En el paisaje sonoro de la Argentina, hay un antes y un después de Gustavo Santaolalla. Su trayectoria no es una línea recta, sino un río que ha ido nutriéndose de múltiples cauces para terminar irrigando territorios que ni él mismo podría haber imaginado. No es solo un músico; es un arquitecto de atmósferas, un buscador incansable de la esencia, aquella que se esconde detrás de las notas.

Todo comenzó en el corazón del rock nacional, con Arco Iris, en una época donde la experimentación y la fusión eran actos de fe. Allí, junto a Dana, sembró la semilla de lo que sería su obsesión: desdibujar los límites. No se conformó con las estructuras establecidas. Su genialidad fue entender que el folclore no era un museo, sino un lenguaje vivo. Con León Gieco y luego con su propia producción para Mercedes Sosa, realizó una hazaña silenciosa pero monumental: modernizar la canción popular sin traicionar su alma. Les puso jeans y botas de cuero a las zambas, les dio una reverberancia nueva, les mostró que podían sonar tan contemporáneas y urgentes como cualquier riff de guitarra eléctrica. Fue un diálogo, no una imposición.

Esa misma búsqueda de la verdad sonora es la que lo llevó a conquistar Hollywood. Su consagración con los Óscar por Brokeback Mountain y Babel no fue un golpe de suerte, sino la consecuencia lógica de una mirada única. Santaolalla no compone bandas sonoras en el sentido tradicional; él no «acompaña» las imágenes, las habita. Extrae la música desde adentro de los personajes, del paisaje emocional de la historia. Su instrumento más famoso, el ronroco, no es solo un charango; en sus manos es la voz de la nostalgia, el suspiro de una América profunda y herida.

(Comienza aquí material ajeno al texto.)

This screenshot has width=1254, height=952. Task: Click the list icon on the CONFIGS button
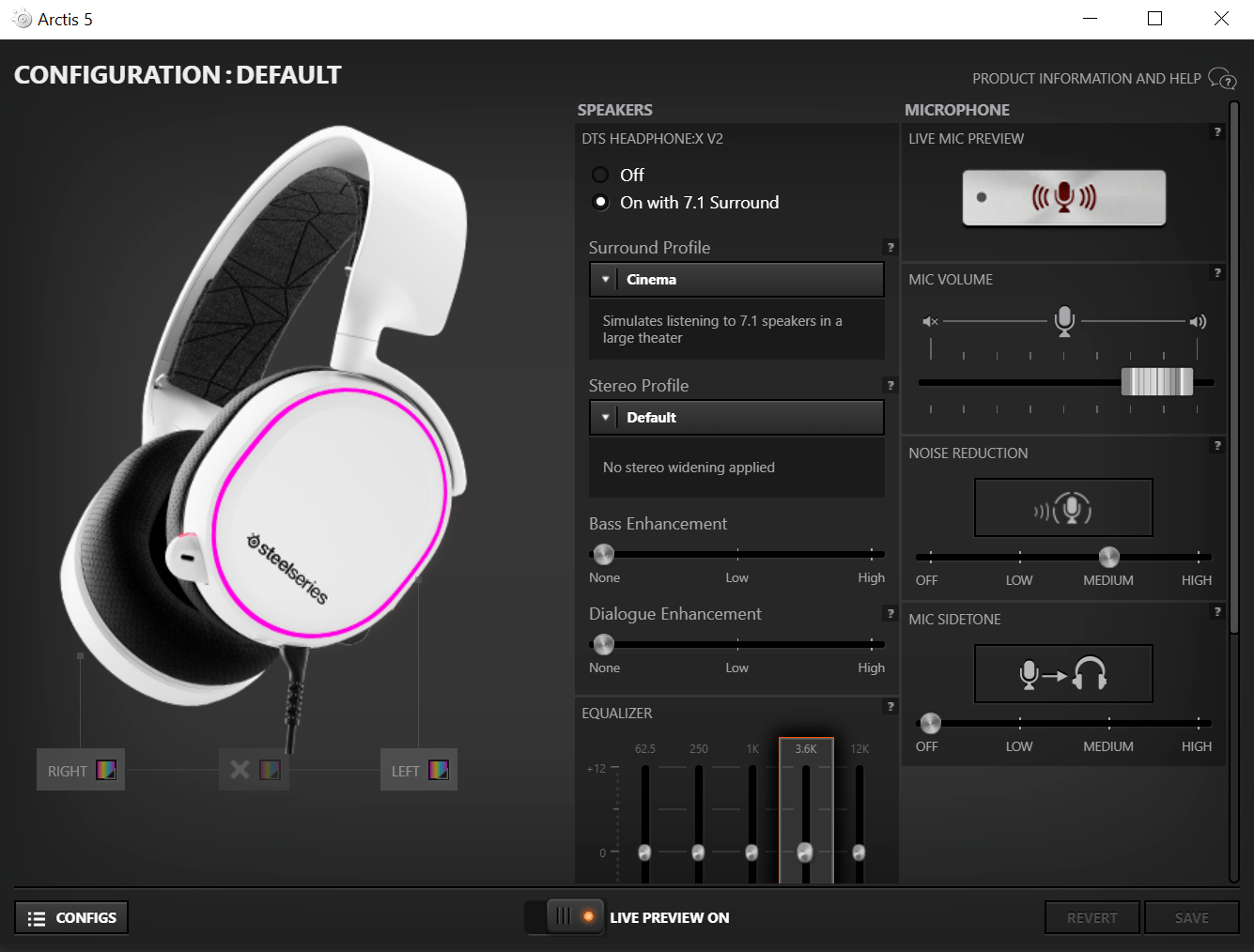click(37, 917)

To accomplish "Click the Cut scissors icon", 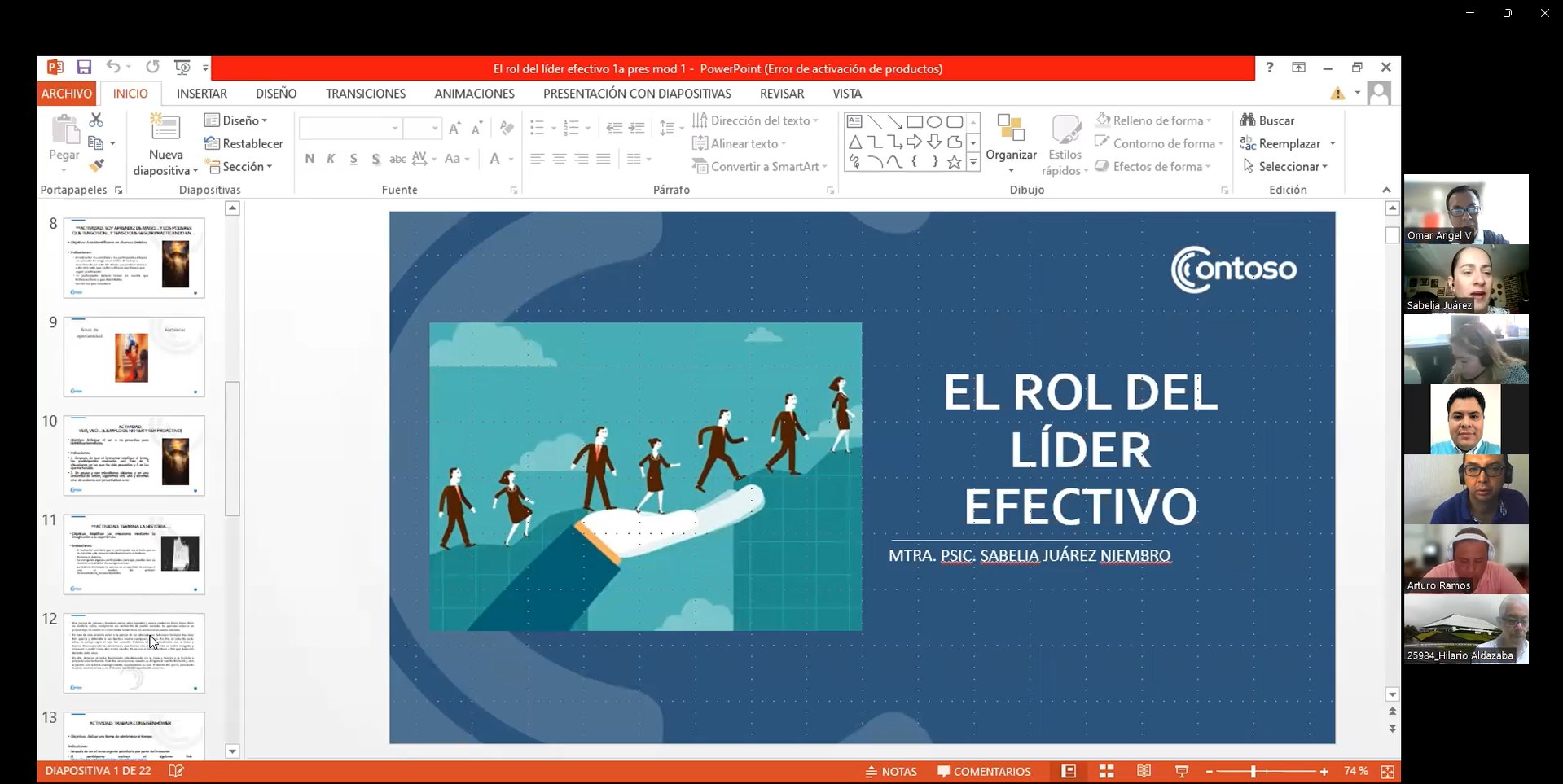I will click(96, 120).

Cada una de sus composiciones es un mundo minimalista y completo. Con muy pocos elementos –una guitarra rasgueada con el alma, una percusión que late como un corazón– es capaz de construir universos de una densidad emocional abrumadora. Su música para The Last of Us es el ejemplo perfecto: no hay notas sobrantes, solo el sonido desnudo de la desolación, la esperanza y la memoria. Esa es su grandeza: saber que el silencio entre las notas es tan importante como las notas mismas.

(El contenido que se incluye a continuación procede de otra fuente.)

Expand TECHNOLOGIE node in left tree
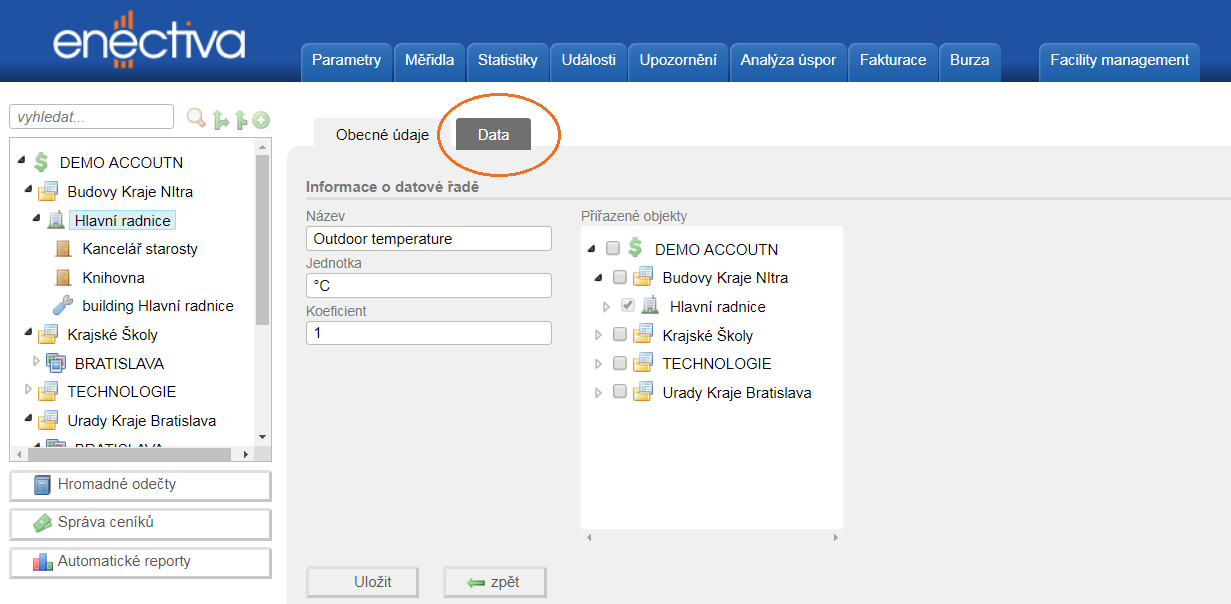1231x604 pixels. click(x=28, y=390)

Gustavo Santaolalla es, en esencia, un traductor. Traduce el llanto de la tierra en zambas, la angustia de un cowboy en un acorde, la desesperación de un padre en una melodía austera. Se consagró lejos, en el olimpo del cine mundial, pero nunca dejó de ser ese músico de Bernal que creía que el rock podía tener espíritu indígena y que una canción podía cambiar el mundo. Su contribución más grande a la música argentina fue demostrar, con hechos, que lo nuestro no tiene fronteras. Que el sonido del alma, cuando es auténtico, resuena en todas partes.